New Joe, a fill-in church organist portrayed by the late Fred Willard, is the “Friday Night” guy’s even more chaotic counterpart. He deeply, earnestly believes that he’s playing a somber, funeral-appropriate hymn when he fires up “He Layeth On High.” (He does concede that it’s about a big baby duck that gets its head caught in a stewed tomato.) He bows his head, offers his condolences, and proceeds to play a honking, whirring tune on an enormous American Fotoplayer, smashing plates for percussion. Maybe he could have had a vaudeville duo act back in the day with Don Bon Darley, but like most ITYSL protagonists, he can’t function in our world. Yet every antique musical instrument collector’s convention has a few New Joes, who can totally rip on the Fotoplayer and would love to prove it at a funeral.
The most recognizable – and therefore the most excruciating – ITYSL music guys are the fans. They’re typified by two men who take their enthusiasm for their favorite musicians to self-destructive (but fundamentally opposite) levels. The first is a starstruck Robinson character who tries to avoid embarrassment in front of Caleb Went, a musician and fashion designer whose work he loves. He ends up nearly choking to death. The other is Howie, a ponytailed Tim Heidecker creation who serves as the final boss of ITYSL music guys. Howie is unbearable. He imposes on his hosts, farts in mixed company, and terrorizes his doting girlfriend. But worse than any of that, Howie is a jazz guy.
The setup of the “Game Night” sketch is a group of friends getting together for a round of 20 Questions. The first two celebrity names go off without a hitch — George Clooney and Julia Roberts, both easily guessed. Then Howie’s names start showing up. Amid a reign of social terror that swallows up everyone at the party, he introduces us to jazz greats like Thaddeus Finks, Mookie Kramer, Jack Marshall, Tiny Boop Squig Shorterly, and Paul Julian. Some of those names are real; some are inventions. Howie grows increasingly exasperated when the philistines in the room don’t know any of them. If you’ve never met a jazz guy like Howie, pray you never do. Robinson, Kanin, and Heidecker clearly have.
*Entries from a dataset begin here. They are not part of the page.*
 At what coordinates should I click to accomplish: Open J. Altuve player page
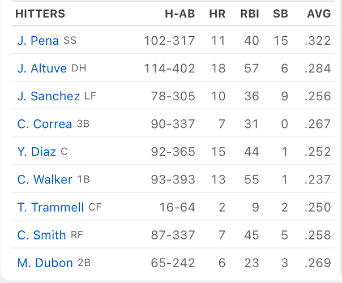[42, 68]
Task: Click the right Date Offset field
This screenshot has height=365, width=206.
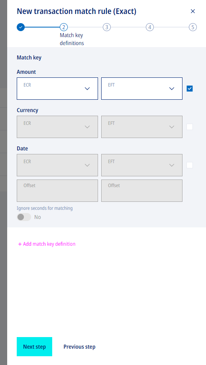Action: [142, 191]
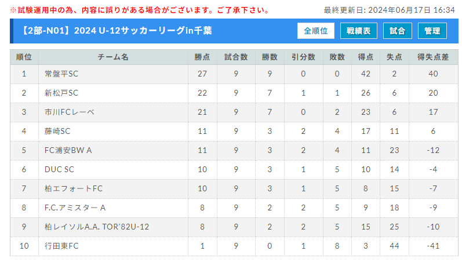Select the DUC SC team entry
This screenshot has height=262, width=462.
[x=59, y=170]
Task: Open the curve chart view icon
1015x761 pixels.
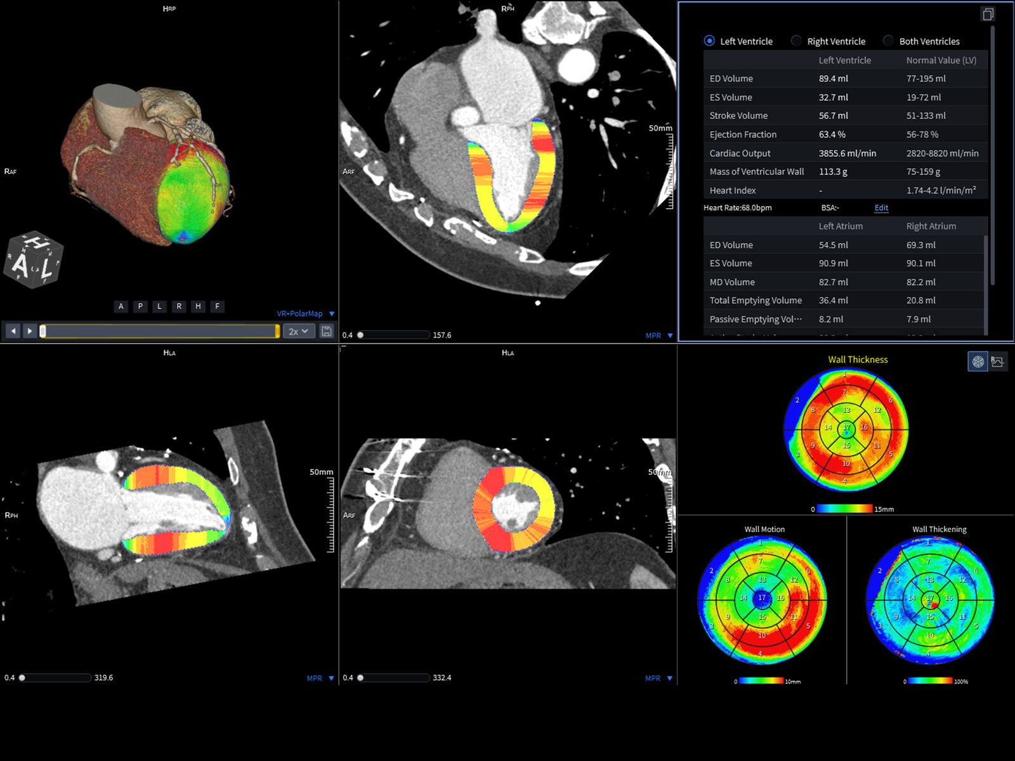Action: [998, 361]
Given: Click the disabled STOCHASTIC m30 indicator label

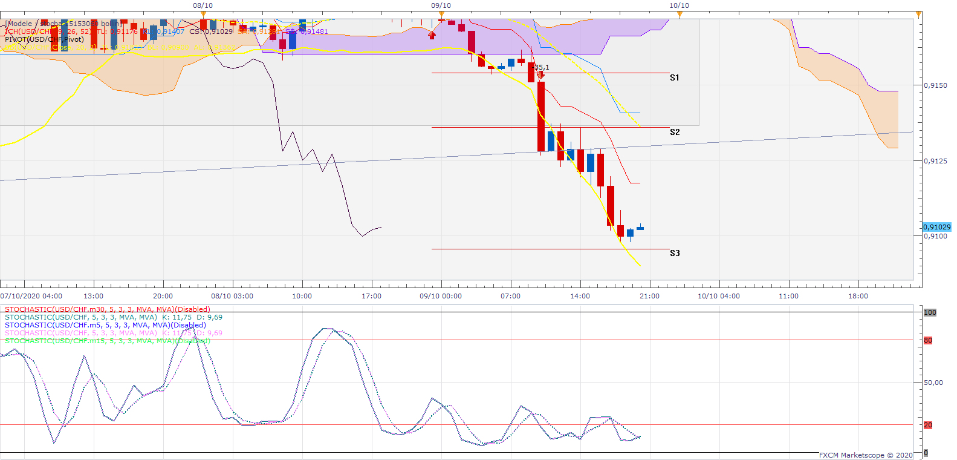Looking at the screenshot, I should (107, 309).
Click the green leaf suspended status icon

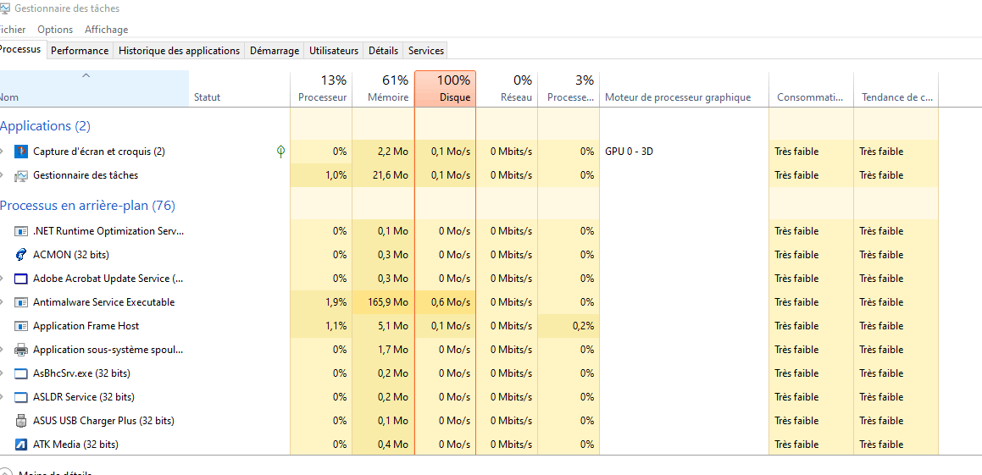pyautogui.click(x=280, y=152)
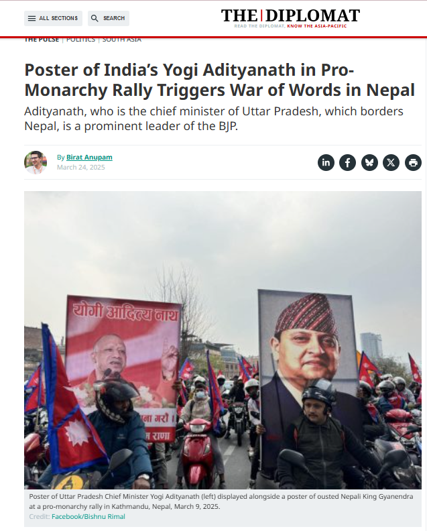This screenshot has height=531, width=427.
Task: Share article on X icon
Action: point(391,162)

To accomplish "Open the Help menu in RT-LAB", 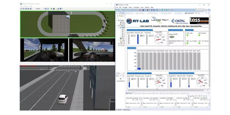I will pos(152,7).
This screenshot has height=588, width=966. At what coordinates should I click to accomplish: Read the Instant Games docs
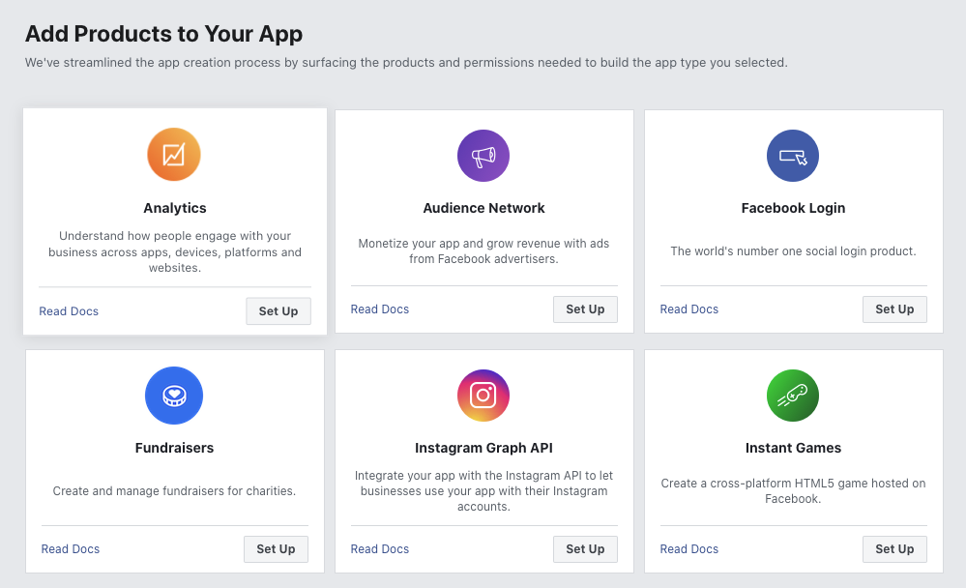[688, 548]
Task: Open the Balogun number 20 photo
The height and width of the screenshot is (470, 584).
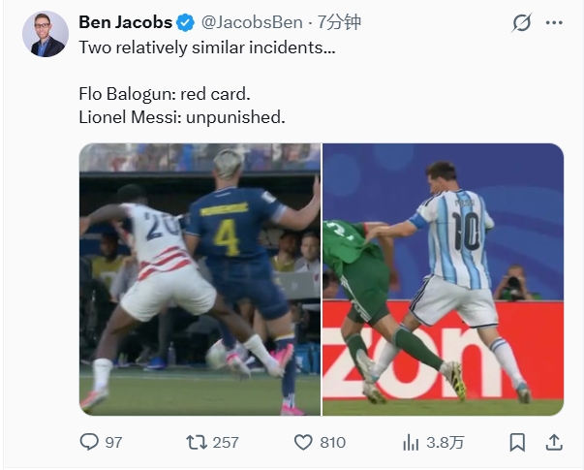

Music is a major part of basically every sketch show ever made. It predates sketch shows, in fact, stretching back to the variety shows of the early television era and to vaudeville before them. But no sketch show (apart from maybe Portlandia) has ever made me, a person who moves in musical circles, feel more seen than ITYSL. Some of the music guys of ITYSL are malevolent and some are well-meaning, but they’re all very slight amplifications of very real people — people who, if you love music and engage with its subcultures, you probably know. But don’t worry about the music guys. They’re awake now.